** TEXTE **
──────────

Les Français se passionnent pour l’Histoire. Rarement pour ses outils. Voici un ouvrage qui devrait combler ce manque d’appétit et montrer que la machinerie est aussi intéressante que la route qu’elle emprunte. "C’est un dictionnaire de méthode plus que de contenu historique", préviennent Claude Gauvard et Jean-François Sirinelli, les deux responsables de ce copieux volume. Pas d’événements marquants donc, pas de personnages mis en avant, mais une sorte de démontage de la mécanique "Histoire". Au total, 355 entrées pour comprendre le "comment ça marche" et quelles sont les méthodes pour créer "un savoir documenté et référencé concernant des temps qui ne sont plus les nôtres".
On y retrouve les grands thèmes plus ou moins attendus (représentations, sensibilités, mondialisation, etc.) mais aussi quelques approches plus surprenantes sur le rôle de l’anecdote par Alain Corbin, les élites par Boris Bove, le documentaire historique par Anne Grolleron, l’évolution de la biographie par Anne-Emmanuelle Demartini ou les mutations de la vulgarisation par Jean-Claude Lescure.
Tous ces éléments concourent à un seul but : saisir le passé dans sa multiplicité. "Car la fonction de l’historien, au bout du compte, expliquent Claude Gauvard et Jean-François Sirinelli, demeure bien de procéder à un rendu de complexité." Il est en effet illusoire de croire qu’hier serait plus lisible qu’aujourd’hui simplement parce qu’on connaît le dénouement des faits. Ce qui se situe dans les interstices d’une construction est au moins aussi important que la vision d’ensemble que l’on donne de l’édifice. On comprend pourquoi ce projet tenait tant à cœur à Michel Prigent, l’ancien président du directoire des Puf, à qui cet ouvrage est tout naturellement dédié.
A un moment où les universitaires s’agacent un peu facilement des succès de librairie signés par des historiens amateurs ou des stars des médias, voilà qui devrait contribuer à remettre les pendules à l’heure en expliquant comment fonctionne la recherche en histoire et ce qu’est le métier d’historien.

──────────

(Données enregistrées)
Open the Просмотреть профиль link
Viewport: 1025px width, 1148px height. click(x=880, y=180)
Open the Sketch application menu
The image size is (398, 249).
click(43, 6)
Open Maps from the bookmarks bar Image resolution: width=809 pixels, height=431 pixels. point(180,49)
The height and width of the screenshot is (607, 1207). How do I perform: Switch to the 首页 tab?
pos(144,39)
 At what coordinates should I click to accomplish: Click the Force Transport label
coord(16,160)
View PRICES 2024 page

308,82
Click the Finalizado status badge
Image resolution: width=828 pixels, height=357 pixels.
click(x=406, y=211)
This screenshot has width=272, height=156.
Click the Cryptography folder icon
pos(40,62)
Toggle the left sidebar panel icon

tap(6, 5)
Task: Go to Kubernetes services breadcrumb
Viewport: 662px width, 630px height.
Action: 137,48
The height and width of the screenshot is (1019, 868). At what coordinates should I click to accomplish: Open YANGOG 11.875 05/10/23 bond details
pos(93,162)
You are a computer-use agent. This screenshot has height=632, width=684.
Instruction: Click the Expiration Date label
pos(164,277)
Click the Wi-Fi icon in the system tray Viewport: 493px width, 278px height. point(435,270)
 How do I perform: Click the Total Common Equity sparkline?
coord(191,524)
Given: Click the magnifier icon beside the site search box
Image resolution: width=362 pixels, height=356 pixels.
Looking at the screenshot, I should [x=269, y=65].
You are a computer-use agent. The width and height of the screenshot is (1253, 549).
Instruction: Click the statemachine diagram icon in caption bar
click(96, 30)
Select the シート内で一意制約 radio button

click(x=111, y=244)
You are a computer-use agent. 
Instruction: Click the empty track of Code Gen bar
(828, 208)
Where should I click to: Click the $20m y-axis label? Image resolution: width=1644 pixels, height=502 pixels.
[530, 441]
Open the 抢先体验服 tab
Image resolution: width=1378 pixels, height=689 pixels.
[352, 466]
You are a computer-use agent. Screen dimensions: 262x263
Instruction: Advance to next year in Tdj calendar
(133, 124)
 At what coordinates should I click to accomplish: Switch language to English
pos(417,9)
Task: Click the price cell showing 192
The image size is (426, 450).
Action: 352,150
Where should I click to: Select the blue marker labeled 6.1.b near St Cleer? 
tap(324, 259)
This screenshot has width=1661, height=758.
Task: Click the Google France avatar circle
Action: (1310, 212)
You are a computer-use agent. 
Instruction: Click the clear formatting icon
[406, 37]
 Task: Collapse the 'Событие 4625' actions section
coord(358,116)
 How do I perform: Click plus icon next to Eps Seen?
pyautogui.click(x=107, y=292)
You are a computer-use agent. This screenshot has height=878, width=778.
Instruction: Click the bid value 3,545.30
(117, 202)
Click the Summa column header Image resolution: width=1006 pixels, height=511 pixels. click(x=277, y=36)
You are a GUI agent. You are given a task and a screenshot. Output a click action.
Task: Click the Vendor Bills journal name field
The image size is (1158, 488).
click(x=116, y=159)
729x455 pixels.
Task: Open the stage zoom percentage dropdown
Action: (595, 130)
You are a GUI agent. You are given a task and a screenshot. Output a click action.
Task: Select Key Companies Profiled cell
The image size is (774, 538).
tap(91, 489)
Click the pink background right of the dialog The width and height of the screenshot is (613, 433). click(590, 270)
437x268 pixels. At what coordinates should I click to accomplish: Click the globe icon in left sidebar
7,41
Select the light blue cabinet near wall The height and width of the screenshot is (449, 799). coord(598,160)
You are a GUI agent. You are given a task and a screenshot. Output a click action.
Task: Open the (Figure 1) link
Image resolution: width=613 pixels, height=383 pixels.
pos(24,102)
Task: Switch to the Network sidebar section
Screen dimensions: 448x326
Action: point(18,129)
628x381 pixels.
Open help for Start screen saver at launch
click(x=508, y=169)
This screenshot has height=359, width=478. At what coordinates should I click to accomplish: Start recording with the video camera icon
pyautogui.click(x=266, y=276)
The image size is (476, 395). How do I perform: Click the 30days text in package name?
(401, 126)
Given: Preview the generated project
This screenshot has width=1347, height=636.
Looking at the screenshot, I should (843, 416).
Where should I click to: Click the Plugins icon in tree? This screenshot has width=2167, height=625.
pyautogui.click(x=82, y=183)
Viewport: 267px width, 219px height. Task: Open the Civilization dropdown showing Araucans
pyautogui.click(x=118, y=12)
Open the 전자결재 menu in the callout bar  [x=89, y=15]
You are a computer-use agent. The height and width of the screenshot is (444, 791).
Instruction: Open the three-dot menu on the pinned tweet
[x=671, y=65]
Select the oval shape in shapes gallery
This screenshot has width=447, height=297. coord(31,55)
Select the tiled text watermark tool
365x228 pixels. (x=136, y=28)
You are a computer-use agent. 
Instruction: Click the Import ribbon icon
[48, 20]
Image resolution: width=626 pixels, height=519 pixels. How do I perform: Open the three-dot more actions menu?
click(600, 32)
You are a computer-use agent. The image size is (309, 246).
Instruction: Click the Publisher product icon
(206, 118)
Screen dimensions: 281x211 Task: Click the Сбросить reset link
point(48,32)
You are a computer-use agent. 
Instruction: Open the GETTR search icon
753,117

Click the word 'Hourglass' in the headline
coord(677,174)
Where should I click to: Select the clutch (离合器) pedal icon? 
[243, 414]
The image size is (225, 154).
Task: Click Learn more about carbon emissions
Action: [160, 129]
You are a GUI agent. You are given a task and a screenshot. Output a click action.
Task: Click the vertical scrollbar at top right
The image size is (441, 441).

──────────

** CONSIGNES **
1. Recopiez le passage du texte sur le dictionnaire de méthode historique qui commence à « On y retrouve » et se termine à « par Jean-Claude Lescure. ».
2. Répondez aux questions suivantes à partir du texte sur le dictionnaire de méthode historique.
(a) Combien d'entrées le volume compte-t-il ?
(b) Quel auteur traite du rôle de l'anecdote ?
(c) À qui l'ouvrage est-il dédié ?

** SOLUTIONS NUMÉROTÉES **
1.
On y retrouve les grands thèmes plus ou moins attendus (représentations, sensibilités, mondialisation, etc.) mais aussi quelques approches plus surprenantes sur le rôle de l’anecdote par Alain Corbin, les élites par Boris Bove, le documentaire historique par Anne Grolleron, l’évolution de la biographie par Anne-Emmanuelle Demartini ou les mutations de la vulgarisation par Jean-Claude Lescure.

2.
(a) 355 entrées.
(b) Alain Corbin.
(c) À Michel Prigent, ancien président du directoire des Puf.